Zwischen Tegelort und Scharfenberg
Angler im Boot nahe am Ufer
Wir drehen um. Das mittlerweile fast golden leuchtende Laub und die Wärme hat zahlreiche Menschen an das Ufer der Havel gelockt. Sie sitzen auf den Bänken und in den Ausflugslokalen, die sich über den unerwarteten Besucherandrang gefreut haben. In kleinen Booten stehen Angler, die seltsamerweise oft ganz in der Nähe des Ufers ihre Schnüre ausgeworfen haben. Warum sie dafür ein Boot benötigen, ist nicht nachvollziehbar. Diverse Stege sind bereits leer. Die Boote sind verschwunden. Am Tag zuvor konnten wir bei bestem Wetter an mehreren Liegeplätzen beobachten, wie Boote aus dem Wasser gekrant oder geslippt wurden. Wir sind froh, dass uns dieses Wochenende auf dem Wasser gelassen wurde.

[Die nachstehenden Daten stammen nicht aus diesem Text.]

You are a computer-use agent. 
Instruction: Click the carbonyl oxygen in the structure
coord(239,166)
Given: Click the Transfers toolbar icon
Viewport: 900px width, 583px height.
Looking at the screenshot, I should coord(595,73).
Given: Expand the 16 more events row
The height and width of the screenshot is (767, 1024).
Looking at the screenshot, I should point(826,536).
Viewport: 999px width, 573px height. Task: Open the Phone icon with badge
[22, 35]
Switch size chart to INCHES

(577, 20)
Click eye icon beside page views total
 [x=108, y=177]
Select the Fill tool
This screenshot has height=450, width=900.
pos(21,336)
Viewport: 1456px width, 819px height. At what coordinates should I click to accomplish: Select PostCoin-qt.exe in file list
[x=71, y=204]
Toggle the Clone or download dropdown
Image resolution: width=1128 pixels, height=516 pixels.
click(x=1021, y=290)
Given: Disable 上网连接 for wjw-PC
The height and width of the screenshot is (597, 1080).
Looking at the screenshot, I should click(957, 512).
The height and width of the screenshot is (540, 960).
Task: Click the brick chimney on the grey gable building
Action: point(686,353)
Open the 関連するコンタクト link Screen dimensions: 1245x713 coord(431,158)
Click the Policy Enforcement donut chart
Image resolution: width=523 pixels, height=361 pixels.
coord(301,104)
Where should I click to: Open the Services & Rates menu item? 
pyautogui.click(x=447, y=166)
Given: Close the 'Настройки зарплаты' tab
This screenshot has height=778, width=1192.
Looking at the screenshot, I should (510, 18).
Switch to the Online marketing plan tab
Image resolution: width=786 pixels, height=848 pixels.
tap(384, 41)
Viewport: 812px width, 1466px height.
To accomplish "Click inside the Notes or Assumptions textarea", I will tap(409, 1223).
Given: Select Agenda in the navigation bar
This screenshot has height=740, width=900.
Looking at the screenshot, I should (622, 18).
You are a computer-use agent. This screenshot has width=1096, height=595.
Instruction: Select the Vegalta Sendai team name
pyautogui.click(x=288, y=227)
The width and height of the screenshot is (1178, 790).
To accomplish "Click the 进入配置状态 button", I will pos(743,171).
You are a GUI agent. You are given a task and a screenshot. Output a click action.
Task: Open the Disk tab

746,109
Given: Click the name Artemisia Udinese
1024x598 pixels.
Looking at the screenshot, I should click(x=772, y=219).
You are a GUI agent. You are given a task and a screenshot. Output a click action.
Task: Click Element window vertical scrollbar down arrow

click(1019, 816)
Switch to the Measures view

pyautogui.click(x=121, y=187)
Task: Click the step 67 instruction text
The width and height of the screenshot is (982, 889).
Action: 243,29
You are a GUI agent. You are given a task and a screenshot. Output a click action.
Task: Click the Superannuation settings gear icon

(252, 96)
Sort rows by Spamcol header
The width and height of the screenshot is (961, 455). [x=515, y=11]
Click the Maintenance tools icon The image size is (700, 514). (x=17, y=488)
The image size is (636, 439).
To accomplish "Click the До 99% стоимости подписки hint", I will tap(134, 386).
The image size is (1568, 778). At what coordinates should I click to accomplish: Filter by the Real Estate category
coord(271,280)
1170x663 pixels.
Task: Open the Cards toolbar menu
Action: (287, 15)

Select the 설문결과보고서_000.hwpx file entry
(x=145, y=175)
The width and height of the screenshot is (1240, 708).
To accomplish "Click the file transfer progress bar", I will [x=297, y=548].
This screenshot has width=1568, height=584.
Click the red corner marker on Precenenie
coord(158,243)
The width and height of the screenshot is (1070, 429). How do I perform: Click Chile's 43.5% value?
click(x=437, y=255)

Leere Stege an der Insel Lindwerder
Autofähre an der Havel
Wir fahren an der Autofähre vorbei, die zwischen Tegel Ort und Spandau verkehrt, und erreichen die Stelle, wo der Tegeler See von der Havel abzweigt. Wir nehmen Kurs auf die Insel Scharfenberg, auf der sich ein Internat befindet. Es scheint, als ob das Herbstlaub noch intensiver leuchtet. Das mag am veränderten Sonnenstand liegen oder daran, dass die baumbewachsenen Ufer nahe sind. Auf der Insel Lindwerder hockt ein Mann in Badehose am kleinen Strand und sonnt sich. Nirgendwo ist ein Boot zu sehen. Die Stege der Insel sind leer. Beim Umrunden der Insel entdecken wir ein einzelnes Boot. Es mag ihm gehören. Als letzter nutzt er die Insel, auf der einige wenige Hütten stehen, die Menschen mit einem besonderen Hang zur Abgeschiedenheit gehören. Wer sonst, würde sich auf einem kleinen Eiland mitten im See ein Wochenenddomizil zulegen, das nur mit einem kleinen Boot erreichbar ist.
Rotes Herbstlaub
Die Oberfläche des Tegeler Sees erscheint silbern und ruhig wie Öl. An den Stegen des Segel-Klub Nixe sind die Boote noch im Wasser. Von Aktivitäten zum Herausnehmen der Boote ist noch nicht erkennbar. Es ist halb fünf Uhr nachmittags und die Kraft der Sonne lässt spürbar nach. Sie steht bereits tief über dem Horizont. Wir legen das letzte Stück des Weges zu unserem Liegeplatz am Bootshaus Lahe im Saatswinkel mit geringster Fahrstufe zurück. Stiller als sonst klaren wir das Boot auf. Es ist unsere letzte Fahrt in diesem Jahr gewesen. In den kommenden Tagen wird es winterfest gemacht und an Land gestellt. Nach dieser Fahrt wird unser Boot nur noch einmal auslaufen, um den Motor vor der Einwinterung ordentlich heiß laufen zu lassen, damit der Austausch des Kühlwassers gegen das Frostschutzmittel optimal verläuft.